スノーホワイトは年下御曹司と恋に落ちない
啓五の温度を再認識すると、また気恥ずかしさを覚えた。その甘やかな感情を誤魔化すように、青色と水色の幻想世界へ視線を向ける。
「大変さから解放されたせいかなー? ここ数日、みんなの気が緩んでて困ってるんだ」
無言電話から数えると約三ヶ月もの間、陽芽子の部下たちは過度なストレス環境下に身を置いていた。
今回の件について啓五が鳴海をどのように処したのかは聞いていないが、きっと鳴海の兄にも状況が伝わったのだろう。ことが露呈した翌日から、悪質な無言電話やクレーム電話はパタリと姿を消した。

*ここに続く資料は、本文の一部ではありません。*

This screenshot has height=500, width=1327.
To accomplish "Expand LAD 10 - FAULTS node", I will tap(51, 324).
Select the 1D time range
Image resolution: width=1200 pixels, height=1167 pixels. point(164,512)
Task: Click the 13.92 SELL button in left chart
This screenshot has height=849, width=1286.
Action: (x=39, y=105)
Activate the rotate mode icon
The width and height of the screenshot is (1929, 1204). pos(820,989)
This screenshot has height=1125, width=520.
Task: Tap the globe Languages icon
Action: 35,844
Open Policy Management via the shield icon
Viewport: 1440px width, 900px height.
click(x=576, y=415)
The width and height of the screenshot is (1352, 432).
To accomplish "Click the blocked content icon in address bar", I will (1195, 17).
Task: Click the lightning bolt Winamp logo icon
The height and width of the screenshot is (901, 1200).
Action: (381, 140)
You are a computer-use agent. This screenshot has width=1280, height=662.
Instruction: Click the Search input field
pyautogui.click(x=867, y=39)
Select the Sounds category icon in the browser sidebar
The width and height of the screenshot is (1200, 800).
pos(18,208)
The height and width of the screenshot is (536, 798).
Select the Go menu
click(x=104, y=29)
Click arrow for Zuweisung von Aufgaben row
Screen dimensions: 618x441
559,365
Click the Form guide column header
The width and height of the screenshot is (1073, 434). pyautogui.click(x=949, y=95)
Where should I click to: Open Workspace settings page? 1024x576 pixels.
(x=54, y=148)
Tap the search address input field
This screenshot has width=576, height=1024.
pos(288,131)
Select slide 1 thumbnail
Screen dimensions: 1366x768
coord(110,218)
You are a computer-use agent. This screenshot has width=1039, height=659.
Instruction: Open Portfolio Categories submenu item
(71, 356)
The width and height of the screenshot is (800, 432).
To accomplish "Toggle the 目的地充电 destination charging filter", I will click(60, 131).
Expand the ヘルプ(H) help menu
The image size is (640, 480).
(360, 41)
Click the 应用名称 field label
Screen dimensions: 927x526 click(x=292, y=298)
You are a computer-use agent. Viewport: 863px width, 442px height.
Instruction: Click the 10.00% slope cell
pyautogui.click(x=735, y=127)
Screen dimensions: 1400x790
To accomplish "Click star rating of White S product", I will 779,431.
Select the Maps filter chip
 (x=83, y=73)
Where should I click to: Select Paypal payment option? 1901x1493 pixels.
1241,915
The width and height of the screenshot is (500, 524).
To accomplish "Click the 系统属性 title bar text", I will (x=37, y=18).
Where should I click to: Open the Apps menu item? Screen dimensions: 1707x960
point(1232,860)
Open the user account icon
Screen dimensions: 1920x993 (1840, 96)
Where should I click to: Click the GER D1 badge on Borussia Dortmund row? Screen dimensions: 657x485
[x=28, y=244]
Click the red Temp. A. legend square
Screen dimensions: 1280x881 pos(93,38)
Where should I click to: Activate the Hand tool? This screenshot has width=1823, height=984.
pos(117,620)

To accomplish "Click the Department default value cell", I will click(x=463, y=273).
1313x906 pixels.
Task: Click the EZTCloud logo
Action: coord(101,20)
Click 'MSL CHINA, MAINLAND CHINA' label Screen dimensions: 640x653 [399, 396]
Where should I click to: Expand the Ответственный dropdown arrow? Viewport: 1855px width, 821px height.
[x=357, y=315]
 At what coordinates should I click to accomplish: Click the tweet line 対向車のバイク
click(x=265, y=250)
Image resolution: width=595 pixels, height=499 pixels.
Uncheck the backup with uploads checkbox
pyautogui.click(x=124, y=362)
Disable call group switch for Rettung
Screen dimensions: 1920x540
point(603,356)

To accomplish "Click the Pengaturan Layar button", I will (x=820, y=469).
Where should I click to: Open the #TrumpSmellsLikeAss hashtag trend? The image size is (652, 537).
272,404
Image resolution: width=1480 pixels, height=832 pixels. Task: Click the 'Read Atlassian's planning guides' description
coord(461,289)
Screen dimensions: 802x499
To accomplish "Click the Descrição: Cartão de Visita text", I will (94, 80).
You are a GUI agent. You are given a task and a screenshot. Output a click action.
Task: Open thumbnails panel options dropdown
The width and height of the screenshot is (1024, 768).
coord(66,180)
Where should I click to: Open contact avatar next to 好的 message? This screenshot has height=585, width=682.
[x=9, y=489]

その反動からか、陽芽子の部下たちはこの数日間気が抜けたようにぼんやりとしていて、仕事に全く身が入っていない。もちろんそれでミスをするようなことはないが、来週になっても腑抜けた状態が続くのなら喝を入れなおさなければいけないと思っていたところだ。
「陽芽子、仕事辛くならないのか?」
ひとりでぷんすこと怒っていると、啓五がそんなことを訊ねてきた。その不思議そうな表情を確認した陽芽子は『なるほど』と思うと同時に『やっぱり』とも思った。
「あれだけ見ると、そう思うよね」
啓五はきっと『お客様相談室』はクレーム処理に追われて大変な部署だと思っただろう。陽芽子も啓五の立場で今回のように業務の実態を知ったら、同じような感想を抱いてしまう気がする。
でもその認識は、少しだけ間違っている。お客様相談室という部署は、毎時毎分のように顧客からのクレーム処理をしているわけではない。
「あのね、お客様相談室に来る電話って、本来は普通の問い合わせの方が多いんだよ?」
「普通の問い合わせ?」
「うん。例えばパッケージの裏に書いてないアレルギーのこととか。原料の産地はどこの都道府県なの? とか」
実はお客様相談室にかかってくる電話は、クレームよりも商品に関連する問い合わせの方が件数としてははるかに多い。